Input —
<<<<

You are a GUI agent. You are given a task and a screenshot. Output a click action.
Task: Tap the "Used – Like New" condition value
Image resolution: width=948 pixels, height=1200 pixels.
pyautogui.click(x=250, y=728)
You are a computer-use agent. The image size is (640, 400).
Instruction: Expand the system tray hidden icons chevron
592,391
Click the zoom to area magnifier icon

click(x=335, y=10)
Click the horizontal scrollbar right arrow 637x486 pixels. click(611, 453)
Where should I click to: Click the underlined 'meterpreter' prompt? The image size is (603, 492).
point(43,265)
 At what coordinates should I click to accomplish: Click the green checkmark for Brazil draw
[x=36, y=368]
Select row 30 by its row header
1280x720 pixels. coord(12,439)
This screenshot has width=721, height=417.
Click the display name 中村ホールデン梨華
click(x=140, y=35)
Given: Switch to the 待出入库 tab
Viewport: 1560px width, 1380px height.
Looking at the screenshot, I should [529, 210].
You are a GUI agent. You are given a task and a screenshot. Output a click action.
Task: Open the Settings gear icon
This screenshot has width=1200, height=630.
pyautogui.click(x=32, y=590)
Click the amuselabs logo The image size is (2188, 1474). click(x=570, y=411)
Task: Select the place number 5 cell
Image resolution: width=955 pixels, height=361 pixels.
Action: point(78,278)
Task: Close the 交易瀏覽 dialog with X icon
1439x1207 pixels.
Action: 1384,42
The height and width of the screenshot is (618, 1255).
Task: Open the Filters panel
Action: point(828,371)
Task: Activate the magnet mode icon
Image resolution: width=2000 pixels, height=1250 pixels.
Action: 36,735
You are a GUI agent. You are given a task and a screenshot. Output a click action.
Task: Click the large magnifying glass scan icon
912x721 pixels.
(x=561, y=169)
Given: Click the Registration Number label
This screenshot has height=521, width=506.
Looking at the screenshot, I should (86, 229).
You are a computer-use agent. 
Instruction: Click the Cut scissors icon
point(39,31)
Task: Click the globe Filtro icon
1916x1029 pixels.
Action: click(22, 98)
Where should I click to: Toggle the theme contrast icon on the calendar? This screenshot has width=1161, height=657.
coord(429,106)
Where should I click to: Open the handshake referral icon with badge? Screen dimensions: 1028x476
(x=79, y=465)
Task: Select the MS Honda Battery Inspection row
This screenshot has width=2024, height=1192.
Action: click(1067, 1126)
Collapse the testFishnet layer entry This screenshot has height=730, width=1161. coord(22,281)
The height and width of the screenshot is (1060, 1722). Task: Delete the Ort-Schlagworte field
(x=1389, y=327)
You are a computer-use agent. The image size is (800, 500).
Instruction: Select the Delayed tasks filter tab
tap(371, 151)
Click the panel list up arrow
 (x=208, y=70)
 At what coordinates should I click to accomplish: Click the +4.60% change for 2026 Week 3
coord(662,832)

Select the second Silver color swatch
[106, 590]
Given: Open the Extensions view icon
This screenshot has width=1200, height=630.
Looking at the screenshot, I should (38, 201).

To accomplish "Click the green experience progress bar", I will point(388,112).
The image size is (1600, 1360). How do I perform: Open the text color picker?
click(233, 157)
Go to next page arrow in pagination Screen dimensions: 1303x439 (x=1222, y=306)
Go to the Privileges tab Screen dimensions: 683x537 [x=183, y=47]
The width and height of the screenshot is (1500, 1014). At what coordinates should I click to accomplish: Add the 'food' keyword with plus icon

>>>>

Write out each record exactly, without addition or omission.

You are a GUI agent. You are given a task and a screenshot. Output a click action.
Task: Tap the "Used – Like New" condition value
Image resolution: width=948 pixels, height=1200 pixels.
pyautogui.click(x=250, y=728)
You are a computer-use agent. The image size is (640, 400).
Instruction: Expand the system tray hidden icons chevron
592,391
Click the zoom to area magnifier icon

click(x=335, y=10)
Click the horizontal scrollbar right arrow 637x486 pixels. click(611, 453)
Where should I click to: Click the underlined 'meterpreter' prompt? The image size is (603, 492).
point(43,265)
 At what coordinates should I click to accomplish: Click the green checkmark for Brazil draw
[x=36, y=368]
Select row 30 by its row header
1280x720 pixels. coord(12,439)
This screenshot has width=721, height=417.
Click the display name 中村ホールデン梨華
click(x=140, y=35)
Given: Switch to the 待出入库 tab
Viewport: 1560px width, 1380px height.
Looking at the screenshot, I should [529, 210].
You are a GUI agent. You are given a task and a screenshot. Output a click action.
Task: Open the Settings gear icon
This screenshot has width=1200, height=630.
pyautogui.click(x=32, y=590)
Click the amuselabs logo The image size is (2188, 1474). click(x=570, y=411)
Task: Select the place number 5 cell
Image resolution: width=955 pixels, height=361 pixels.
Action: point(78,278)
Task: Close the 交易瀏覽 dialog with X icon
1439x1207 pixels.
Action: 1384,42
The height and width of the screenshot is (618, 1255).
Task: Open the Filters panel
Action: point(828,371)
Task: Activate the magnet mode icon
Image resolution: width=2000 pixels, height=1250 pixels.
Action: 36,735
You are a GUI agent. You are given a task and a screenshot. Output a click action.
Task: Click the large magnifying glass scan icon
912x721 pixels.
(x=561, y=169)
Given: Click the Registration Number label
This screenshot has height=521, width=506.
Looking at the screenshot, I should (86, 229).
You are a computer-use agent. 
Instruction: Click the Cut scissors icon
point(39,31)
Task: Click the globe Filtro icon
1916x1029 pixels.
Action: click(22, 98)
Where should I click to: Toggle the theme contrast icon on the calendar? This screenshot has width=1161, height=657.
coord(429,106)
Where should I click to: Open the handshake referral icon with badge? Screen dimensions: 1028x476
(x=79, y=465)
Task: Select the MS Honda Battery Inspection row
This screenshot has width=2024, height=1192.
Action: click(1067, 1126)
Collapse the testFishnet layer entry This screenshot has height=730, width=1161. coord(22,281)
The height and width of the screenshot is (1060, 1722). Task: Delete the Ort-Schlagworte field
(x=1389, y=327)
You are a computer-use agent. The image size is (800, 500).
Instruction: Select the Delayed tasks filter tab
tap(371, 151)
Click the panel list up arrow
 (x=208, y=70)
 At what coordinates should I click to accomplish: Click the +4.60% change for 2026 Week 3
coord(662,832)

Select the second Silver color swatch
[106, 590]
Given: Open the Extensions view icon
This screenshot has width=1200, height=630.
Looking at the screenshot, I should (38, 201).

To accomplish "Click the green experience progress bar", I will point(388,112).
The image size is (1600, 1360). How do I perform: Open the text color picker?
click(233, 157)
Go to next page arrow in pagination Screen dimensions: 1303x439 (x=1222, y=306)
Go to the Privileges tab Screen dimensions: 683x537 [x=183, y=47]
The width and height of the screenshot is (1500, 1014). At what coordinates should I click to accomplish: Add the 'food' keyword with plus icon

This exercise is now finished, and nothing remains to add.